La première surprise passée, ce genre de querelle n’est pas pour me déplaire car elle me permet d’ouvrir un peu, et par écrit, les vannes du ras-le-bol que je ressens devant tant de susceptibilité, de pruderie, d’angélisme, de paranoïa, et pour tout dire devant tant de bêtise.

J’ai donc engagé avec l’accusatrice un dialogue dont, s’il le mérite, je vous tiendrai au courant et qui m’a amené à reproduire un extrait du dernier livre de Bret Easton Ellis, White. Dans cet extrait, l’auteur évoque l’interdiction de fait qui existe à présent aux USA de faire des plaisanteries sur les gays (Il faut savoir que Bret lui-même est gay). Voici ce qu’il dit :

« (…) Mais dans ce fantasme « inclusif « , tout le monde doit être pareil, doit partager les mêmes valeurs, la même allure et le même sens de l’humour. La culture dominante ne cesse de le proposer encore et encore ­ — jusqu’à quand ? Une idée réellement inclusive de la comédie devrait permettre à des types gays de se moquer d’autres types gays et de qui bon leur semble, et à des types hétéros de se moquer des gays et de qui que ce soit d’autre. Si les plaisanteries gay sont exclues, qu’est-ce qui sera exclu ensuite ? (…) »

Dans ce passage, on pourrait tout aussi bien remplacer le mot gay par le nom de la plupart des minorités revendiquées, dont celle des femmes.

 

4 réflexions sur « ¿ TAVUSSA ? (57) : Correctitude ou correction, il va falloir choisir »
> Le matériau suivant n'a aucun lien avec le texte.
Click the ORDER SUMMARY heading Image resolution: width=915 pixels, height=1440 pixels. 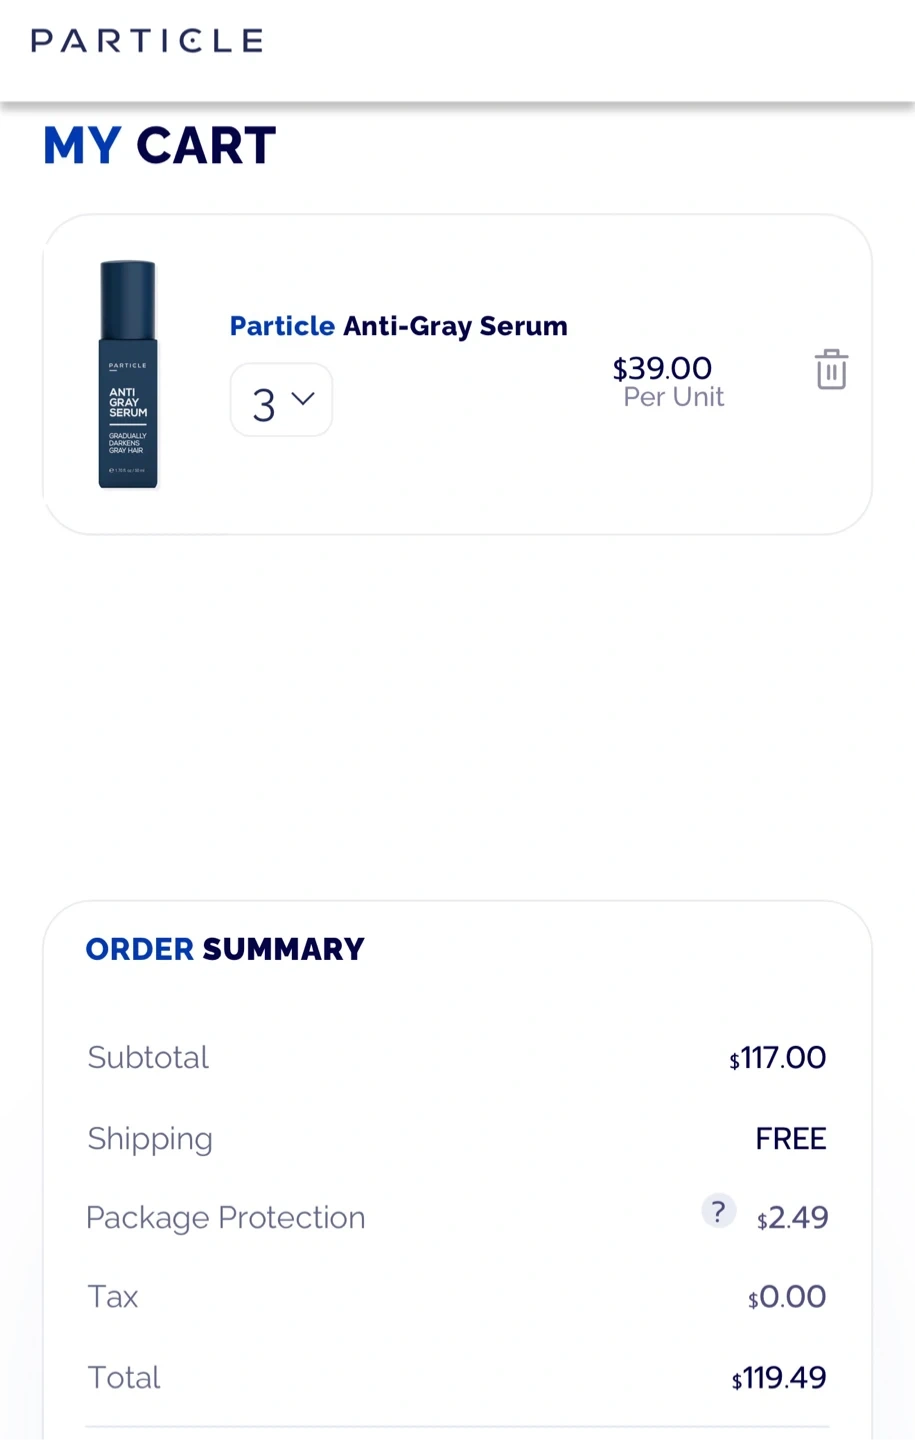[225, 949]
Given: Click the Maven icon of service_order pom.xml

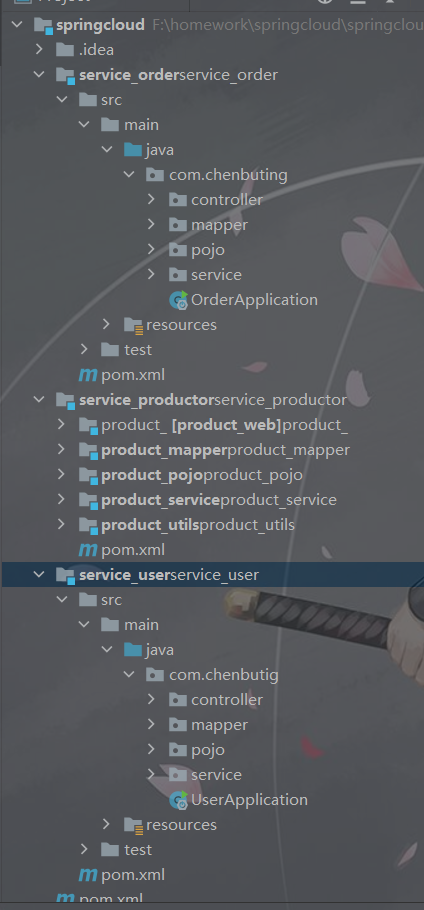Looking at the screenshot, I should pyautogui.click(x=88, y=375).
  1. Les manifestations et défilés de minorités ou d’organisation auto-proclamées comme telles ne me dérangent pas vraiment (tant qu’ils restent dans certaines limites et qu’ils ne m’empêchent pas de traverser Paris pour aller au cinema ou diner chez des amis.)
    Ma courte diatribe était plutôt dirigée contre ce que j’ai appelé la correctitude, ou plutôt contre l’exigence de correctitude dans toute parole ou écrit un tant soit peu public ( reste à définir à partir de quel nombre d’auditeurs/lecteurs on considère que l’on a un public).
    Les pions de la correctitude sont nombreux et vigilants et dans la phrase la plus innocente, un assemblage malencontreux de mots vous vaudra leurs foudres.
    Ce qui me révolte, enfin non pas tout à fait, ce qui m’horripile, m’énerve où m’agace selon le degré de bêtise des vigiles c’est que, pour ne pas subir leurs réflexions moralisatrices, il faudrait penser la même chose qu’eux et, surtout, dans les mêmes termes convenus et, avant d’écrire ou dire quoi que ce soit, se demander si on ne va pas froisser un paysan du Sichuan où une serveuse du Quartier Latin.
    Les USA sont depuis quelques années l’exemple de ce que peut donner cette chasse permanente aux écarts de langage, aux traits d’humour, aux descriptions cliniques : une sorte de neo-maccarthysme, une chasse aux sorcières suivie de confessions publiques, d’excuses et de regrets proclamés ou de désinvitations, de sanctions médiatiques, d’ostracisme et de tout ce qui s’en suit. Les USA, oui… mais ça gagne, ça gagne.

  2. J’aurais dû écrire : « par des esprits vétilleux et arriérés ».

  3. Me voit-on défiler, revendiquant ma fierté hétérosexuelle ? Ridicule.
    Egalité de droit des femmes ne signifiera jamais égalité physiologique.
    Racisme ne vaudra jamais islamophobie.

    Toutes ces confusions volontaires sont cyniquement entretenues par des esprits arriérés.
    Là sont les véritables amalgames si rageusement reprochés à autrui.